REPUBLIKA.CO.ID, JAKARTA -- Kepala Biro Penerangan Masyarakat (Karo Penmas) Polri, Brigjen Raden Prabowo Argo Yuwoni memastikan Harun Masiku tidak berada di rumah istrinya di Gowa, Sulawesi Selatan. Caleg PDIP itu menjadi tersangka dan buron dalam kasus dugaan suap proses pergantian antar waktu (PAW) anggota DPR terpilih.
Argo mengatakan, informasi itu diketahui setelah petugas polsek setempat melakukan pengecekan ke rumah istri Harun Masiku. "Anggota polsek sudah di sana. Yang bersangkutan belum terlihat ada di sana," ujar Brigjen Argo Yuwono di Gedung Bareskrim Polri, Jakarta, Selasa (21/1).
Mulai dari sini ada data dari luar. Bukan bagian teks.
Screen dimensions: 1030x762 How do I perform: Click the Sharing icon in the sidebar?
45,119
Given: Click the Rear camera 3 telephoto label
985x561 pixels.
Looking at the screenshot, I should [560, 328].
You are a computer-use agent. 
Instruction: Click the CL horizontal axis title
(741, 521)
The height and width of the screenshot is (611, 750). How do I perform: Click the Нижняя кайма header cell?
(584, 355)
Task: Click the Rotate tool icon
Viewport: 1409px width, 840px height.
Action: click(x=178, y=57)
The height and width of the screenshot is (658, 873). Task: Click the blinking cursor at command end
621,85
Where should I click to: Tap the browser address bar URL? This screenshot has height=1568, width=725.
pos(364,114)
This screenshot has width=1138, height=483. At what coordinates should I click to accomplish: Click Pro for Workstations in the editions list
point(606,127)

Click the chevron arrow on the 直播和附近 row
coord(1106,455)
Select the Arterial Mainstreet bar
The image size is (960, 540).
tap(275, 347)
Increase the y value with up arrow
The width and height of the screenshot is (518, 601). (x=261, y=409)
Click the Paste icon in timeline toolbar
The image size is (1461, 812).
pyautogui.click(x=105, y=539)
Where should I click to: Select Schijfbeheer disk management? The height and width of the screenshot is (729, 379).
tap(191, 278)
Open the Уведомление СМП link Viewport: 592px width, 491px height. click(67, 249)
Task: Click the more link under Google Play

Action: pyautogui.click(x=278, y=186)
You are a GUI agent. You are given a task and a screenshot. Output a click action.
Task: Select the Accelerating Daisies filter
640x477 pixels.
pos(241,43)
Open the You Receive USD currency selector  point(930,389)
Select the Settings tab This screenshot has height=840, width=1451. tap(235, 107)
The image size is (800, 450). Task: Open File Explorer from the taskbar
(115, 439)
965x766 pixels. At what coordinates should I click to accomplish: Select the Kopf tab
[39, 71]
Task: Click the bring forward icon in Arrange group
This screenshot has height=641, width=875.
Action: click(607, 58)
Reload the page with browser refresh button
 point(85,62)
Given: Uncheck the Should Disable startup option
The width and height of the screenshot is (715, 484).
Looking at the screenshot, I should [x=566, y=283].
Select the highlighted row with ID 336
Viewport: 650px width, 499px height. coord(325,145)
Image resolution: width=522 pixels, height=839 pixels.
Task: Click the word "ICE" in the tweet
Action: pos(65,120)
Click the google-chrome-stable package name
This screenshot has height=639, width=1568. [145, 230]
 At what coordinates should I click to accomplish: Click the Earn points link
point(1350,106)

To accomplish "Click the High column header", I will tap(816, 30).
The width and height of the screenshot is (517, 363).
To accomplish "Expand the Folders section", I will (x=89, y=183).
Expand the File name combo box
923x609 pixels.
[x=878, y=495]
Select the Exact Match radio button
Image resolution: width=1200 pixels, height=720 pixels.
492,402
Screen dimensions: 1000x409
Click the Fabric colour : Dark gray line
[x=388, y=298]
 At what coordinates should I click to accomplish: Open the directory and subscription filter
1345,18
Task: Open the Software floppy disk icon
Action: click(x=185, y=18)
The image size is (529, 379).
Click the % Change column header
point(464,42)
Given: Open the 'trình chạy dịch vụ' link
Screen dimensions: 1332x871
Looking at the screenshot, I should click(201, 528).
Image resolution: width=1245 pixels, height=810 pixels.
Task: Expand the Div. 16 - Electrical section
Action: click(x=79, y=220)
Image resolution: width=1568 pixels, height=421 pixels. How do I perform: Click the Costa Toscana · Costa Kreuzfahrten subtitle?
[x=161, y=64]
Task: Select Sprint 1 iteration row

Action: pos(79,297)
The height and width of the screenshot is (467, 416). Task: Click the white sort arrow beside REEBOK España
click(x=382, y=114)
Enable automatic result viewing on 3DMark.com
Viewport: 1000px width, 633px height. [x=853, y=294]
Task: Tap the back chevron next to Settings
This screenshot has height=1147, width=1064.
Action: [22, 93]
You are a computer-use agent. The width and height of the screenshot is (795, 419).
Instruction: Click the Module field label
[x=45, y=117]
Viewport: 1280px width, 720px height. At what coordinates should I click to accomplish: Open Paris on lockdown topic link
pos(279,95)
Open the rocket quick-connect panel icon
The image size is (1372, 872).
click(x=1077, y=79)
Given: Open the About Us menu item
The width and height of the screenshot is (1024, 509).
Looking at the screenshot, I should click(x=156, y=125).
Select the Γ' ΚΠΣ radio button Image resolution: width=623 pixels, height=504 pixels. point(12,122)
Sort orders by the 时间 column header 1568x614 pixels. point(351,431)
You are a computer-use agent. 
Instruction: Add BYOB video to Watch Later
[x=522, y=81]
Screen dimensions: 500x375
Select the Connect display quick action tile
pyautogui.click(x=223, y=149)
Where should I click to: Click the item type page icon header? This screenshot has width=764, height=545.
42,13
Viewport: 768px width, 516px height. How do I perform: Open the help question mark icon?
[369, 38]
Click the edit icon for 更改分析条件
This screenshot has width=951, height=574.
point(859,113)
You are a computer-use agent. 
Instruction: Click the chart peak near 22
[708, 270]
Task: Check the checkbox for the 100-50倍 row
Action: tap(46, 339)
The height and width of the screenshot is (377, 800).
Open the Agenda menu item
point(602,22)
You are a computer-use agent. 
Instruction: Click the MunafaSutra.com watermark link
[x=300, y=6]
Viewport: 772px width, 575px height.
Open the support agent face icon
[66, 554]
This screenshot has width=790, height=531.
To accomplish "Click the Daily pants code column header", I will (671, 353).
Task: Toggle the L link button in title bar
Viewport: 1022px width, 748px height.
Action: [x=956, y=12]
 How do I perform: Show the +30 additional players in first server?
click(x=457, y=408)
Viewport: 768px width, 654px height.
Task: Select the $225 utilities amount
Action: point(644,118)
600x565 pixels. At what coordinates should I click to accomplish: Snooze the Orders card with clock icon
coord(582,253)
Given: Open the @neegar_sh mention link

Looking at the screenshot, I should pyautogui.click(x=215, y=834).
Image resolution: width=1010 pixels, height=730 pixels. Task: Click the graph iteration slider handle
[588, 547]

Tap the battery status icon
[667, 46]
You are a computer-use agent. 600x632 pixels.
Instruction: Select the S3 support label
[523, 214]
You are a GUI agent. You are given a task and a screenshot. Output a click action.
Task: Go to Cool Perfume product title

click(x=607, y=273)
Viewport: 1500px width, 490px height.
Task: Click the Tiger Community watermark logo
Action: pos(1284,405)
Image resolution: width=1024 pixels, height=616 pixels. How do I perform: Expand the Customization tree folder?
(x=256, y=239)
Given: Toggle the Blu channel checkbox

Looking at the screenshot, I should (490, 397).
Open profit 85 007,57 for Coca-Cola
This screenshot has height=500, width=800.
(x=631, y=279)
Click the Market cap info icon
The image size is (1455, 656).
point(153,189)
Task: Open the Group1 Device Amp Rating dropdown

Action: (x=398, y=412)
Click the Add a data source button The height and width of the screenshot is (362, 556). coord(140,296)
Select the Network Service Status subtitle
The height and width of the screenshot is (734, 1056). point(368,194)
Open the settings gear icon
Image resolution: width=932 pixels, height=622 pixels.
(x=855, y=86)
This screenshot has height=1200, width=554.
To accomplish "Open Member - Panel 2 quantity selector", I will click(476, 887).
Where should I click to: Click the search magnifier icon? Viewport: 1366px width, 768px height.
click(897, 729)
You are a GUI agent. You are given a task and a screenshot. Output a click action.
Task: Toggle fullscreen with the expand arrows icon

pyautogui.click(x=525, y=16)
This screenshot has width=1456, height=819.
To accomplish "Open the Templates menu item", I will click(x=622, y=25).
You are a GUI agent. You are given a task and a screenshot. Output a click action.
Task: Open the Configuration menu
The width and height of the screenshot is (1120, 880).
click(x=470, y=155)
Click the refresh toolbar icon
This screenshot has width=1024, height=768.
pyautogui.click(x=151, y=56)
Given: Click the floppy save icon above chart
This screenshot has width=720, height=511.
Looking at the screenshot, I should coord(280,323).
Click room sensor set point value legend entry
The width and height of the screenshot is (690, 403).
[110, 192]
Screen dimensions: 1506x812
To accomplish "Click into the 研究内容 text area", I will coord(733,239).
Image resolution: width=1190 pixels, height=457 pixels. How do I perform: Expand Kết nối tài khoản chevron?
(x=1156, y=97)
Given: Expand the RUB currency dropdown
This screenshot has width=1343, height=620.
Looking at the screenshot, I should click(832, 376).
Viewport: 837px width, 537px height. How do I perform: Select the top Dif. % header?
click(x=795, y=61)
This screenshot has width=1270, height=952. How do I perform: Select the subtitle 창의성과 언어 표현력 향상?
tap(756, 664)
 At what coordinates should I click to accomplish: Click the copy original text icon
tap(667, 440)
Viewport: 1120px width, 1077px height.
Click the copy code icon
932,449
Argo melanjutkan, Polri telah menerima surat permohonan dari Komisi Pemberantasan Korupsi (KPK), pencarian terhadap Harun langsung dilakukan. Menurutnya, hingga kini belum dapat dipastikan politikus PDIP itu berada di Indonesia. Namun, ia menegaskan Polri bekerja maksimal mengejar Harun Masiku.
"Polri sudah menerima surat. Polri membantu mencari yang bersangkutan ada di mana. Intinya membantu penyidik KPK mencari keberadaan pelaku," ujar Argo.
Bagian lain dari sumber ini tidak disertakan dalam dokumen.